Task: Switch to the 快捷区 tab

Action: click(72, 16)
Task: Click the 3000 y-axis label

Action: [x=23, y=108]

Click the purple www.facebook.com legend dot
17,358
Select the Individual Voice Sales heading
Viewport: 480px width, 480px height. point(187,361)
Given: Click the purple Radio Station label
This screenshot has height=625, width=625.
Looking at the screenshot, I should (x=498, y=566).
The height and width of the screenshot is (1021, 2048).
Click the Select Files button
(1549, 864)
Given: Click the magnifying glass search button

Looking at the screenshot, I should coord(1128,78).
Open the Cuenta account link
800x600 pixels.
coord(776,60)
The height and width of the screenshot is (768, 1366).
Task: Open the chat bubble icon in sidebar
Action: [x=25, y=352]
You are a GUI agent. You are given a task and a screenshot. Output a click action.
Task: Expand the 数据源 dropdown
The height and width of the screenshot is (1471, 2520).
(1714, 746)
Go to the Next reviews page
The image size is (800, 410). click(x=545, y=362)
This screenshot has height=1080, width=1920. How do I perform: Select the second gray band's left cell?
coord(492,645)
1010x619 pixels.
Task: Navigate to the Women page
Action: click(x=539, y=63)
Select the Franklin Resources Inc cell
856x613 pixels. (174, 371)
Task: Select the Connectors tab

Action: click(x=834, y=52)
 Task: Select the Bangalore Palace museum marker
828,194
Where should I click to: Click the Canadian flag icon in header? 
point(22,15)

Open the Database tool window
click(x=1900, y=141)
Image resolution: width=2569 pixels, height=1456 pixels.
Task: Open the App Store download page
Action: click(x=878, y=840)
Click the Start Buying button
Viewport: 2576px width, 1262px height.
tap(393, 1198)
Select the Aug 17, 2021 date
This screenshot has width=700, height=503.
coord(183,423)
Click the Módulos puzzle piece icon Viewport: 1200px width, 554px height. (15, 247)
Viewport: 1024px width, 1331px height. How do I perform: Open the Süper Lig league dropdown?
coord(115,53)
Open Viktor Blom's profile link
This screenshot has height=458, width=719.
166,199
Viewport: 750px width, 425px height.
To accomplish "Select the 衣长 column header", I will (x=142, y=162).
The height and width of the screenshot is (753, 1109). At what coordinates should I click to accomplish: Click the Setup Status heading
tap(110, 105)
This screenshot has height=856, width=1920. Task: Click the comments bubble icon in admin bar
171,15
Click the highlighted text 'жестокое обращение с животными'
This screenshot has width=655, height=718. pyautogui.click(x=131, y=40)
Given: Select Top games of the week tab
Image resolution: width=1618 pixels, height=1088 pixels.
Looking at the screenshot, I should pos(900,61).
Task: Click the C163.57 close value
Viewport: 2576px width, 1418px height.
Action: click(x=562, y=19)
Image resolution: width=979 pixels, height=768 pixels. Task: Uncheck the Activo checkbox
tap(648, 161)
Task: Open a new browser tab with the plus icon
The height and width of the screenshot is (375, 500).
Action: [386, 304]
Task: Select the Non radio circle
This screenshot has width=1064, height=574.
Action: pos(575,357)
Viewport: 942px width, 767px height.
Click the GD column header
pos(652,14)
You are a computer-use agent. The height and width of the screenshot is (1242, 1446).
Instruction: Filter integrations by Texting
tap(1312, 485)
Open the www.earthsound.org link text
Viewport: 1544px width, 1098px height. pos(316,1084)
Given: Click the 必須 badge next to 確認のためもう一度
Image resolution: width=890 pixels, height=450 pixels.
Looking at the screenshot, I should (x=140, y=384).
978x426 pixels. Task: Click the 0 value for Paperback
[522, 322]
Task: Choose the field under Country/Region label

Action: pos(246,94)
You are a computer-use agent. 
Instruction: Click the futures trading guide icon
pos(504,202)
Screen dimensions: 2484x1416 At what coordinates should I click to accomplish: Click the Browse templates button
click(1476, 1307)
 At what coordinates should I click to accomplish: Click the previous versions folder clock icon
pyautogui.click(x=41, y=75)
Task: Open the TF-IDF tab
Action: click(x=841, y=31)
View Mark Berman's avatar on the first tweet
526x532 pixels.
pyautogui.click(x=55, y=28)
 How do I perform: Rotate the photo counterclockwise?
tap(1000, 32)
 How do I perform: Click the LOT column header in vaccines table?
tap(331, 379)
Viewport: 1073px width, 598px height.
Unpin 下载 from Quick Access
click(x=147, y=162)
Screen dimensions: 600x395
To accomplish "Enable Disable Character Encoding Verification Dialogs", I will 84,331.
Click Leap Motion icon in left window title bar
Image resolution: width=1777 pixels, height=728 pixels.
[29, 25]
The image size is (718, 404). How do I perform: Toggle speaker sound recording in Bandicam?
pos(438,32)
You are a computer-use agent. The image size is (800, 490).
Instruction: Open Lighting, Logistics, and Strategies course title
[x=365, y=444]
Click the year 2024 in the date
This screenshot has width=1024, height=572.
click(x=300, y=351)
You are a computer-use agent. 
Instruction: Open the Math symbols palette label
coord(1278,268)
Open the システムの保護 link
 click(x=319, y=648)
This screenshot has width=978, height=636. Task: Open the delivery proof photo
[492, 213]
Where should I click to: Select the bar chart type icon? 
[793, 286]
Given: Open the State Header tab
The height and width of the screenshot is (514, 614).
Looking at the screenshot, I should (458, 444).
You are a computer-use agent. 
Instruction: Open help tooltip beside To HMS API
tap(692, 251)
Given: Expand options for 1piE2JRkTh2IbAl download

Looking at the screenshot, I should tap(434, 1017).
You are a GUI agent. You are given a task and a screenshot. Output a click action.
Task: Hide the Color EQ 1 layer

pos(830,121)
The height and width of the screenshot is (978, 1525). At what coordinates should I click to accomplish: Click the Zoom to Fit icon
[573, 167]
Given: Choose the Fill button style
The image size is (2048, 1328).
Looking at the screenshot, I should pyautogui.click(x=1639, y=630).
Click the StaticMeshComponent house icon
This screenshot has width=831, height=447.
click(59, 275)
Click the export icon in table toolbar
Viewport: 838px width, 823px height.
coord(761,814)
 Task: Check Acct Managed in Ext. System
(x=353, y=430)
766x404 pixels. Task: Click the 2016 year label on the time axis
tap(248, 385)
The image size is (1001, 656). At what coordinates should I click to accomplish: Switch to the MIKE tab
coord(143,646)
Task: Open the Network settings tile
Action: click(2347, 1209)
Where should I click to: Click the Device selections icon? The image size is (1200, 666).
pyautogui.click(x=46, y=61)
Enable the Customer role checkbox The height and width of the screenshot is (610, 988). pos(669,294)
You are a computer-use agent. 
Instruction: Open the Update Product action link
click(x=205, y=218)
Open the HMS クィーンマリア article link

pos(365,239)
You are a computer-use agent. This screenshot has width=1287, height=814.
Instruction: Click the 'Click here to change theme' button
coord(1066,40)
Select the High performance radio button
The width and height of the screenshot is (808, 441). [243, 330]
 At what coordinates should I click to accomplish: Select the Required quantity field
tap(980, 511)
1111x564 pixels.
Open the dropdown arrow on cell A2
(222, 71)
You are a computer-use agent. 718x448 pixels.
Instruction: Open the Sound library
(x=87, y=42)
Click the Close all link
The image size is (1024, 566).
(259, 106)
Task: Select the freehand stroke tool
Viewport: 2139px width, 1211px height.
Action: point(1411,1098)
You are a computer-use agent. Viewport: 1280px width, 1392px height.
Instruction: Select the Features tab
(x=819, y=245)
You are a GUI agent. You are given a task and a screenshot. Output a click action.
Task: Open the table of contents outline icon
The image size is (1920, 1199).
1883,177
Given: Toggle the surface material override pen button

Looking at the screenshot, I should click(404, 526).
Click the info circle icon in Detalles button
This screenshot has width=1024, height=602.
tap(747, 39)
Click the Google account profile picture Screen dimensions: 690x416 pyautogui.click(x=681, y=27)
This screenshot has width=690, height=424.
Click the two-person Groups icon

==========

(TASK GOAL)
Extract all of the lines above, reproducing each one exactly as it stands.

(COMPLETED TASK)
Task: Switch to the 快捷区 tab

Action: click(72, 16)
Task: Click the 3000 y-axis label

Action: [x=23, y=108]

Click the purple www.facebook.com legend dot
17,358
Select the Individual Voice Sales heading
Viewport: 480px width, 480px height. point(187,361)
Given: Click the purple Radio Station label
This screenshot has height=625, width=625.
Looking at the screenshot, I should (x=498, y=566).
The height and width of the screenshot is (1021, 2048).
Click the Select Files button
(1549, 864)
Given: Click the magnifying glass search button

Looking at the screenshot, I should coord(1128,78).
Open the Cuenta account link
800x600 pixels.
coord(776,60)
The height and width of the screenshot is (768, 1366).
Task: Open the chat bubble icon in sidebar
Action: [x=25, y=352]
You are a GUI agent. You are given a task and a screenshot. Output a click action.
Task: Expand the 数据源 dropdown
The height and width of the screenshot is (1471, 2520).
(1714, 746)
Go to the Next reviews page
The image size is (800, 410). click(x=545, y=362)
This screenshot has height=1080, width=1920. How do I perform: Select the second gray band's left cell?
coord(492,645)
1010x619 pixels.
Task: Navigate to the Women page
Action: click(x=539, y=63)
Select the Franklin Resources Inc cell
856x613 pixels. (174, 371)
Task: Select the Connectors tab

Action: click(x=834, y=52)
 Task: Select the Bangalore Palace museum marker
828,194
Where should I click to: Click the Canadian flag icon in header? 
point(22,15)

Open the Database tool window
click(x=1900, y=141)
Image resolution: width=2569 pixels, height=1456 pixels.
Task: Open the App Store download page
Action: click(x=878, y=840)
Click the Start Buying button
Viewport: 2576px width, 1262px height.
tap(393, 1198)
Select the Aug 17, 2021 date
This screenshot has width=700, height=503.
coord(183,423)
Click the Módulos puzzle piece icon Viewport: 1200px width, 554px height. (15, 247)
Viewport: 1024px width, 1331px height. How do I perform: Open the Süper Lig league dropdown?
coord(115,53)
Open Viktor Blom's profile link
This screenshot has height=458, width=719.
166,199
Viewport: 750px width, 425px height.
To accomplish "Select the 衣长 column header", I will (x=142, y=162).
The height and width of the screenshot is (753, 1109). At what coordinates should I click to accomplish: Click the Setup Status heading
tap(110, 105)
This screenshot has height=856, width=1920. Task: Click the comments bubble icon in admin bar
171,15
Click the highlighted text 'жестокое обращение с животными'
This screenshot has width=655, height=718. pyautogui.click(x=131, y=40)
Given: Select Top games of the week tab
Image resolution: width=1618 pixels, height=1088 pixels.
Looking at the screenshot, I should pos(900,61).
Task: Click the C163.57 close value
Viewport: 2576px width, 1418px height.
Action: click(x=562, y=19)
Image resolution: width=979 pixels, height=768 pixels. Task: Uncheck the Activo checkbox
tap(648, 161)
Task: Open a new browser tab with the plus icon
The height and width of the screenshot is (375, 500).
Action: [386, 304]
Task: Select the Non radio circle
This screenshot has width=1064, height=574.
Action: pos(575,357)
Viewport: 942px width, 767px height.
Click the GD column header
pos(652,14)
You are a computer-use agent. The height and width of the screenshot is (1242, 1446).
Instruction: Filter integrations by Texting
tap(1312, 485)
Open the www.earthsound.org link text
Viewport: 1544px width, 1098px height. pos(316,1084)
Given: Click the 必須 badge next to 確認のためもう一度
Image resolution: width=890 pixels, height=450 pixels.
Looking at the screenshot, I should (x=140, y=384).
978x426 pixels. Task: Click the 0 value for Paperback
[522, 322]
Task: Choose the field under Country/Region label

Action: pos(246,94)
You are a computer-use agent. 
Instruction: Click the futures trading guide icon
pos(504,202)
Screen dimensions: 2484x1416 At what coordinates should I click to accomplish: Click the Browse templates button
click(1476, 1307)
 At what coordinates should I click to accomplish: Click the previous versions folder clock icon
pyautogui.click(x=41, y=75)
Task: Open the TF-IDF tab
Action: click(x=841, y=31)
View Mark Berman's avatar on the first tweet
526x532 pixels.
pyautogui.click(x=55, y=28)
 How do I perform: Rotate the photo counterclockwise?
tap(1000, 32)
 How do I perform: Click the LOT column header in vaccines table?
tap(331, 379)
Viewport: 1073px width, 598px height.
Unpin 下载 from Quick Access
click(x=147, y=162)
Screen dimensions: 600x395
To accomplish "Enable Disable Character Encoding Verification Dialogs", I will 84,331.
Click Leap Motion icon in left window title bar
Image resolution: width=1777 pixels, height=728 pixels.
[29, 25]
The image size is (718, 404). How do I perform: Toggle speaker sound recording in Bandicam?
pos(438,32)
You are a computer-use agent. The image size is (800, 490).
Instruction: Open Lighting, Logistics, and Strategies course title
[x=365, y=444]
Click the year 2024 in the date
This screenshot has width=1024, height=572.
click(x=300, y=351)
You are a computer-use agent. 
Instruction: Open the Math symbols palette label
coord(1278,268)
Open the システムの保護 link
 click(x=319, y=648)
This screenshot has width=978, height=636. Task: Open the delivery proof photo
[492, 213]
Where should I click to: Select the bar chart type icon? 
[793, 286]
Given: Open the State Header tab
The height and width of the screenshot is (514, 614).
Looking at the screenshot, I should (458, 444).
You are a computer-use agent. 
Instruction: Open help tooltip beside To HMS API
tap(692, 251)
Given: Expand options for 1piE2JRkTh2IbAl download

Looking at the screenshot, I should tap(434, 1017).
You are a GUI agent. You are given a task and a screenshot. Output a click action.
Task: Hide the Color EQ 1 layer

pos(830,121)
The height and width of the screenshot is (978, 1525). At what coordinates should I click to accomplish: Click the Zoom to Fit icon
[573, 167]
Given: Choose the Fill button style
The image size is (2048, 1328).
Looking at the screenshot, I should pyautogui.click(x=1639, y=630).
Click the StaticMeshComponent house icon
This screenshot has width=831, height=447.
click(59, 275)
Click the export icon in table toolbar
Viewport: 838px width, 823px height.
coord(761,814)
 Task: Check Acct Managed in Ext. System
(x=353, y=430)
766x404 pixels. Task: Click the 2016 year label on the time axis
tap(248, 385)
The image size is (1001, 656). At what coordinates should I click to accomplish: Switch to the MIKE tab
coord(143,646)
Task: Open the Network settings tile
Action: click(2347, 1209)
Where should I click to: Click the Device selections icon? The image size is (1200, 666).
pyautogui.click(x=46, y=61)
Enable the Customer role checkbox The height and width of the screenshot is (610, 988). pos(669,294)
You are a computer-use agent. 
Instruction: Open the Update Product action link
click(x=205, y=218)
Open the HMS クィーンマリア article link

pos(365,239)
You are a computer-use agent. This screenshot has width=1287, height=814.
Instruction: Click the 'Click here to change theme' button
coord(1066,40)
Select the High performance radio button
The width and height of the screenshot is (808, 441). [243, 330]
 At what coordinates should I click to accomplish: Select the Required quantity field
tap(980, 511)
1111x564 pixels.
Open the dropdown arrow on cell A2
(222, 71)
You are a computer-use agent. 718x448 pixels.
Instruction: Open the Sound library
(x=87, y=42)
Click the Close all link
The image size is (1024, 566).
(259, 106)
Task: Select the freehand stroke tool
Viewport: 2139px width, 1211px height.
Action: point(1411,1098)
You are a computer-use agent. Viewport: 1280px width, 1392px height.
Instruction: Select the Features tab
(x=819, y=245)
You are a GUI agent. You are given a task and a screenshot. Output a click action.
Task: Open the table of contents outline icon
The image size is (1920, 1199).
1883,177
Given: Toggle the surface material override pen button

Looking at the screenshot, I should click(404, 526).
Click the info circle icon in Detalles button
This screenshot has width=1024, height=602.
tap(747, 39)
Click the Google account profile picture Screen dimensions: 690x416 pyautogui.click(x=681, y=27)
This screenshot has width=690, height=424.
Click the two-person Groups icon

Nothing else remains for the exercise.